#### Quoted passage ####
BBQ: A Block-based Bounded Queue for Exchanging Data and Profiling

Authors: 

Jiawei Wang, Huawei Dresden Research Center, Huawei OS Kernel Lab, Technische Universität Dresden; Diogo Behrens, Ming Fu, Lilith Oberhauser, Jonas Oberhauser, and Jitang Lei, Huawei Dresden Research Center, Huawei OS Kernel Lab; Geng Chen, Huawei OS Kernel Lab; Hermann Härtig, Technische Universität Dresden; Haibo Chen, Huawei OS Kernel Lab, Shanghai Jiao Tong University

Abstract: 

Concurrent bounded queues have been widely used for exchanging data and profiling in operating systems, databases, and multithreaded applications. The performance of state-of-the-art queues is limited by the interference between multiple enqueues (enq-enq), multiple dequeues (deq-deq), or enqueues and dequeues (enq-deq), negatively affecting their latency and scalability. Although some existing designs employ optimizations to reduce deq-deq and enq-enq interference, they often neglect the enq-deq case. In fact, such partial optimizations may inadvertently increase interference elsewhere and result in performance degradation.
#### Available data ####
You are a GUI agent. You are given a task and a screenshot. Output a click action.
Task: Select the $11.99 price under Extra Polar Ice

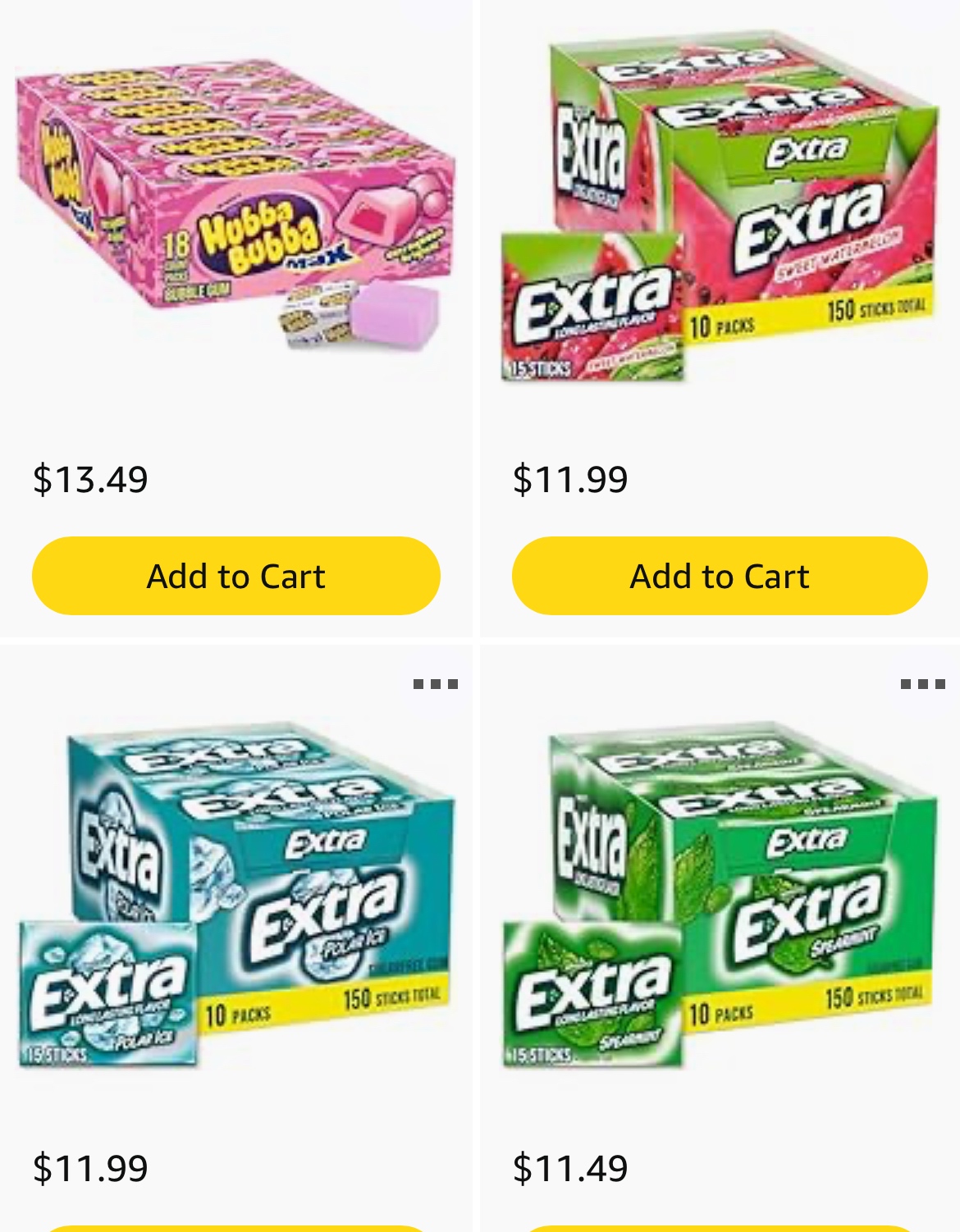pyautogui.click(x=90, y=1168)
####
Directions for this task:
Could you carry on the abstract about the block-based bounded queue from the point where it stops? The data comes from a different source than the abstract.

Result of the exercise:
We present Block-based Bounded Queue (BBQ), a novel ringbuffer design that splits the entire buffer into multiple blocks. This eliminates enq-deq interference on concurrency control variables when producers and consumers operate on different blocks. Furthermore, the block-based design is amenable to existing optimizations, e.g., using the more scalable fetch-and-add instruction. Our evaluation shows that BBQ outperforms several industrial ringbuffers. For example, in single-producer/single-consumer micro-benchmarks, BBQ yields 11.3x to 42.4x higher throughput than the ringbuffers from Linux kernel, DPDK, Boost, and Folly libraries. In real-world scenarios, BBQ achieves up to 1.5x, 50.5x, and 11.1x performance improvements in benchmarks of DPDK, Linux io_uring, and Disruptor, respectively. We verified and optimized BBQ on weak memory models with a model-checking-based framework.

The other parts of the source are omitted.